======== Material provided ========
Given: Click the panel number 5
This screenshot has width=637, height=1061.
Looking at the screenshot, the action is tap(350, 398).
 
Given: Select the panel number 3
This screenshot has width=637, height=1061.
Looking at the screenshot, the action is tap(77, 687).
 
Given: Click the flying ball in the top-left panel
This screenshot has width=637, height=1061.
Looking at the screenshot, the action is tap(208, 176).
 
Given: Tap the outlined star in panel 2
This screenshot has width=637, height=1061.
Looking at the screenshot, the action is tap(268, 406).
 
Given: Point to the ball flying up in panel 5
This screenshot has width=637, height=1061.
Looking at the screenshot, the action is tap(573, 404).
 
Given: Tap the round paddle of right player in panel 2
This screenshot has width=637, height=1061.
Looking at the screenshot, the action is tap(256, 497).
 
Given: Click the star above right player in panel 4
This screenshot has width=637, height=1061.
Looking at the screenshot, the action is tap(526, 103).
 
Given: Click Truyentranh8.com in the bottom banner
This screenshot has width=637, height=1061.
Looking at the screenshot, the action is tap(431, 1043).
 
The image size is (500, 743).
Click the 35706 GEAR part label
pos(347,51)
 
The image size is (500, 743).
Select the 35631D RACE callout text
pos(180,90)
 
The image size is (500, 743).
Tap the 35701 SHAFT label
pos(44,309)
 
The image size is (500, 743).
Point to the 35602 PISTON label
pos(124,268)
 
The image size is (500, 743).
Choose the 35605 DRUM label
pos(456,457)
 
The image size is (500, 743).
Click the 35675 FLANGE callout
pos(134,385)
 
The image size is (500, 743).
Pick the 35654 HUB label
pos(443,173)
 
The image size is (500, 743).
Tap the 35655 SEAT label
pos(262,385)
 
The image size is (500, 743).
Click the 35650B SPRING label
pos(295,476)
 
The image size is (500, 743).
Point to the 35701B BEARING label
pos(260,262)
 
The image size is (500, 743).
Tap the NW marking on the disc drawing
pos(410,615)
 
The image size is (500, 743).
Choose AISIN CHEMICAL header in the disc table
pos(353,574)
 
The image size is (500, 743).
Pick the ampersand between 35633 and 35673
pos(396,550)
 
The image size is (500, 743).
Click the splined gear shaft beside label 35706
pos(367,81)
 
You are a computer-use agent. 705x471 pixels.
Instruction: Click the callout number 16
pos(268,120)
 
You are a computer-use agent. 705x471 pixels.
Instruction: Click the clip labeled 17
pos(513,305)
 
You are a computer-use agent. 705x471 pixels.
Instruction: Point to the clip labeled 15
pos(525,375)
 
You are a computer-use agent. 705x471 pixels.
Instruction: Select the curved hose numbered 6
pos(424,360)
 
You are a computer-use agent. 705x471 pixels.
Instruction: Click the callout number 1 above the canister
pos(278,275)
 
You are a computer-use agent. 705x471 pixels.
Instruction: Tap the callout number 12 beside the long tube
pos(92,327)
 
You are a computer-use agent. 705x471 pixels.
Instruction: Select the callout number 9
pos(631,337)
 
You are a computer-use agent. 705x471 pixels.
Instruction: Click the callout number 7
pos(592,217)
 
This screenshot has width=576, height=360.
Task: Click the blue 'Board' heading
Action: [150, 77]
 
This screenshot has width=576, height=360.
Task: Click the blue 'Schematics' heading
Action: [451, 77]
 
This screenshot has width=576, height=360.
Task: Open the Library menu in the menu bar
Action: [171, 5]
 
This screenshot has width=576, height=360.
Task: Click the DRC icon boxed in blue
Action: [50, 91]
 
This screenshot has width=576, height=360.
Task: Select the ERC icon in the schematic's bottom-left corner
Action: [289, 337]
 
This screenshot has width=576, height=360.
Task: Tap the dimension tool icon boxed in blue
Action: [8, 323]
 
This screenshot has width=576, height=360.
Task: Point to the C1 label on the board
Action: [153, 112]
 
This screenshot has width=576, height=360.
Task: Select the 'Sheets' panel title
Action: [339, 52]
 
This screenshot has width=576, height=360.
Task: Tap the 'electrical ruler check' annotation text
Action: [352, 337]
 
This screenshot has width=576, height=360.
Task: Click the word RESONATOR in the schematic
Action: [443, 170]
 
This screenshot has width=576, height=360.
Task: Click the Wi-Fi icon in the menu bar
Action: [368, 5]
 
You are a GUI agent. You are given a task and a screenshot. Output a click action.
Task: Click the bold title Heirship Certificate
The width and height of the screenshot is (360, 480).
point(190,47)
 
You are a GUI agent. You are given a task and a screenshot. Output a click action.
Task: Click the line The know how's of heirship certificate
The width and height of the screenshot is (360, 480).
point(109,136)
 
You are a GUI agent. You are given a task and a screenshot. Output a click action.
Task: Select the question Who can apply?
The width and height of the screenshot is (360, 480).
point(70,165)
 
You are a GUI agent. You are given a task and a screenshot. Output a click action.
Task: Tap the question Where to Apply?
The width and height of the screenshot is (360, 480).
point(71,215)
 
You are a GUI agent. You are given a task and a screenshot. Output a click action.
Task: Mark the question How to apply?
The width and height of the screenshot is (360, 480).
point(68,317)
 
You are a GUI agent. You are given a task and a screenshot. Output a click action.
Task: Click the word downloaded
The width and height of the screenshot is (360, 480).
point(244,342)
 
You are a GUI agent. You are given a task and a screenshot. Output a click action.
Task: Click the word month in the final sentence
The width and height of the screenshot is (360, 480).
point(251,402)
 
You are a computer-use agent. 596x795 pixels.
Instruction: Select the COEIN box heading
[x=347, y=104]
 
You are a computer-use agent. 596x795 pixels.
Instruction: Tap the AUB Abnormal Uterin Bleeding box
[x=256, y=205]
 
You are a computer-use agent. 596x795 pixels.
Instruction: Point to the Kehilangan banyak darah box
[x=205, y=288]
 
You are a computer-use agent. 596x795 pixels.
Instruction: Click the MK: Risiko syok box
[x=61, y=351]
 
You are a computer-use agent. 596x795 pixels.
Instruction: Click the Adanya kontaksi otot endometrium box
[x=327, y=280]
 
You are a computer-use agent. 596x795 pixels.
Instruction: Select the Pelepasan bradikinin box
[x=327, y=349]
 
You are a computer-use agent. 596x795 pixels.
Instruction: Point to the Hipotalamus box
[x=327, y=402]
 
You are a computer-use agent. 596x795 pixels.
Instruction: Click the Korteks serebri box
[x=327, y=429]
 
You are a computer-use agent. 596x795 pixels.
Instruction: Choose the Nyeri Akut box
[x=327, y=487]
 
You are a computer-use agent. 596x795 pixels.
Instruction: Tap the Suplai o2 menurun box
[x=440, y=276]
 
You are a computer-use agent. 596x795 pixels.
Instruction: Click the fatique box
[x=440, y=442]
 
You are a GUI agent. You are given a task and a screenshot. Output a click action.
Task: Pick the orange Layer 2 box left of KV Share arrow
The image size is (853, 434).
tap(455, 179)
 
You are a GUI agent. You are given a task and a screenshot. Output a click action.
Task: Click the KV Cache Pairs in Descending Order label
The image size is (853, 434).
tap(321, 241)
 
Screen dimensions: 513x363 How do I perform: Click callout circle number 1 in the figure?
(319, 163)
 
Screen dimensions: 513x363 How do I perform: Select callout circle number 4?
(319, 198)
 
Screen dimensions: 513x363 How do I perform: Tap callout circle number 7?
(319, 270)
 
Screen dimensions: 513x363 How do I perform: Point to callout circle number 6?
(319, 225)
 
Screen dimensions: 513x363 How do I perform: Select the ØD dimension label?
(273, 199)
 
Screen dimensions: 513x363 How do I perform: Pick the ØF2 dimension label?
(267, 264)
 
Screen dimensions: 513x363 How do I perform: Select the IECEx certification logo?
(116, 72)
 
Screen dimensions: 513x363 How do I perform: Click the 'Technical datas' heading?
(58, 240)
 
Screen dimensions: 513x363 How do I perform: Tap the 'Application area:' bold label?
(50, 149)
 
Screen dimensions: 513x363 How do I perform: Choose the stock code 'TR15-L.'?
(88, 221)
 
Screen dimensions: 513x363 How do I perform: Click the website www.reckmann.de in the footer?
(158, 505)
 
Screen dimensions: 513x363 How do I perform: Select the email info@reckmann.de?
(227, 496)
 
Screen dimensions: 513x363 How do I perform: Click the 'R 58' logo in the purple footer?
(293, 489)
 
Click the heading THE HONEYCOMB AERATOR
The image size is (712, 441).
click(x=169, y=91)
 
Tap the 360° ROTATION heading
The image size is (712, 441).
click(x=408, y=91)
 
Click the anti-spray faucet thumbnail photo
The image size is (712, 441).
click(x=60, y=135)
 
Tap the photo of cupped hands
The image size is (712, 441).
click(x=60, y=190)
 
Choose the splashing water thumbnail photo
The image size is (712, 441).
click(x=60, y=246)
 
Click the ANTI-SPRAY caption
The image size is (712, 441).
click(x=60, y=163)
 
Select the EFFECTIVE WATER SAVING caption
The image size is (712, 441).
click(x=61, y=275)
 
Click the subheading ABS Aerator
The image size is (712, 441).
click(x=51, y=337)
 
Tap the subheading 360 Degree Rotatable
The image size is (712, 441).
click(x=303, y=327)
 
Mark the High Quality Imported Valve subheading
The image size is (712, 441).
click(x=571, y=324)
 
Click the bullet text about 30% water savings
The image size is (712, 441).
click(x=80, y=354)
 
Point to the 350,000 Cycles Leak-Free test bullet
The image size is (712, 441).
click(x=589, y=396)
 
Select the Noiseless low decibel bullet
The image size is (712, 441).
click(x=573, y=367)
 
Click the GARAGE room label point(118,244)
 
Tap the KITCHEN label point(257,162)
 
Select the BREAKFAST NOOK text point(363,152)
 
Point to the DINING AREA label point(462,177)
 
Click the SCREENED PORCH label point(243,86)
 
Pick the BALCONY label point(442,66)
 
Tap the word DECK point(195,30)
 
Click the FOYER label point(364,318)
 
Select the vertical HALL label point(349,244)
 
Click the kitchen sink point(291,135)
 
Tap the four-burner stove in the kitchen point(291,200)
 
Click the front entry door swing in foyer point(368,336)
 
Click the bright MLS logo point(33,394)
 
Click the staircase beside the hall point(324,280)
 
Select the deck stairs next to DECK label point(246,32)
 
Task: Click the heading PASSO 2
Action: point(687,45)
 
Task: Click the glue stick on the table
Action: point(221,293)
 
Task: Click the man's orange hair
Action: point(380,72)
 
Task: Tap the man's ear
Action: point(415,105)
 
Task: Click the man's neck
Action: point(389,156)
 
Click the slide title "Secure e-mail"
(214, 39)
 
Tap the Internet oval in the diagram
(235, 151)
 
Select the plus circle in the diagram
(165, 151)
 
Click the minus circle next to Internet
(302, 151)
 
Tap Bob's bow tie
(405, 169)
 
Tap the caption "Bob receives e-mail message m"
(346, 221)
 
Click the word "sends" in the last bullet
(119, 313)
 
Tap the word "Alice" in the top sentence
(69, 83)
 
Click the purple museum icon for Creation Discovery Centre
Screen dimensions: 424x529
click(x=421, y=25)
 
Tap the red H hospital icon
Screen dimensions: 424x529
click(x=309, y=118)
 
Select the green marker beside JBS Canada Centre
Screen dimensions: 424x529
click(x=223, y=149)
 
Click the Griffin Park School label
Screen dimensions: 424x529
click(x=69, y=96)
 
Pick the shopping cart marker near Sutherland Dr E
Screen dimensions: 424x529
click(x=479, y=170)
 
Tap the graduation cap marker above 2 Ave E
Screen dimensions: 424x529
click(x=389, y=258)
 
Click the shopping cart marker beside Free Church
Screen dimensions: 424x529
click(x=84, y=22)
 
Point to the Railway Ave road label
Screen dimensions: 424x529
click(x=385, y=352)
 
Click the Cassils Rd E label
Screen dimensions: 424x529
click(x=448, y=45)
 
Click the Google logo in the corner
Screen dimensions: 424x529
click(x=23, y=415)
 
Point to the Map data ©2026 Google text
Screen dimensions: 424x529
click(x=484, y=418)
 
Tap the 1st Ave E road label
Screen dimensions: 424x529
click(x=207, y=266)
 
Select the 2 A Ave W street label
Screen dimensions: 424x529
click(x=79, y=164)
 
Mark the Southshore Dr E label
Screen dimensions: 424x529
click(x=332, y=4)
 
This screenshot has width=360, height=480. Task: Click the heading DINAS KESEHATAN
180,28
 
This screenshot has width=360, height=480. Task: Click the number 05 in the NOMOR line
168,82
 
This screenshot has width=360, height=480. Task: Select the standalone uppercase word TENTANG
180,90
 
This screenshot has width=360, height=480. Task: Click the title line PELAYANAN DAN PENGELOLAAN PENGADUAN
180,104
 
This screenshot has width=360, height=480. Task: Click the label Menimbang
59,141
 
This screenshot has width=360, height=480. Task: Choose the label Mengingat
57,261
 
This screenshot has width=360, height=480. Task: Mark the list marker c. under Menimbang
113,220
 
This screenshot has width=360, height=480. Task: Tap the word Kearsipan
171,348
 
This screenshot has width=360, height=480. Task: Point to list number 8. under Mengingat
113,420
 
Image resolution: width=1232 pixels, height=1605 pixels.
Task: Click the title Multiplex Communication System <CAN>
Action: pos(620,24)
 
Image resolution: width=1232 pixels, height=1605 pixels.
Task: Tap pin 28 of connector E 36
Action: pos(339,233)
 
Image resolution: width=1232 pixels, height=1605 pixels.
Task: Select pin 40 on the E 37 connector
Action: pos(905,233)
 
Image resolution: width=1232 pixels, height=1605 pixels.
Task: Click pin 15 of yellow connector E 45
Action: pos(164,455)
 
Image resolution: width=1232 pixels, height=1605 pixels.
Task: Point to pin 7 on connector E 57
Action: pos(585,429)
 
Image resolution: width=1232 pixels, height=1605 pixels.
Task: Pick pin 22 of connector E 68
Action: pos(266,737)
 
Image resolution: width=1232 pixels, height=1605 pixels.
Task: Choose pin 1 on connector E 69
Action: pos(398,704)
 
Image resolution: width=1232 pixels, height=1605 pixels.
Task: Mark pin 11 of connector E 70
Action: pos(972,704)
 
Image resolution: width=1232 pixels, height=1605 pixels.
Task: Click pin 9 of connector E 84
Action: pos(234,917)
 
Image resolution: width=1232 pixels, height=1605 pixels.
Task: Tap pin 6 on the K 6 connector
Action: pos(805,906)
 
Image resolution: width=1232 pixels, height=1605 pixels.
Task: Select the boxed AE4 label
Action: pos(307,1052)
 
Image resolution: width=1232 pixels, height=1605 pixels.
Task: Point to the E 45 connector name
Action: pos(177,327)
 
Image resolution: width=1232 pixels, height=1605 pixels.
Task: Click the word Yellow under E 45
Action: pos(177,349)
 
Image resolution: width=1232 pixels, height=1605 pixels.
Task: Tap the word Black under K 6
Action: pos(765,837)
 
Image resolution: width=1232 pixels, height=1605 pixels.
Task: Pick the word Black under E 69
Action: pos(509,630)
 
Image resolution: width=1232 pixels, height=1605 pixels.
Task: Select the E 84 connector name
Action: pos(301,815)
========
### Given request:
Edit the lines starting with the line that contains "Click the bright MLS logo point(33,394)" and going on through the line that contains "Action: point(687,45)", putting "Tap" in place of "Click" and leaving all else as it is. Give back only those lines.

### Exercise result:
Tap the bright MLS logo point(33,394)
 
Tap the staircase beside the hall point(324,280)
 
Select the deck stairs next to DECK label point(246,32)
 
Task: Tap the heading PASSO 2
Action: point(687,45)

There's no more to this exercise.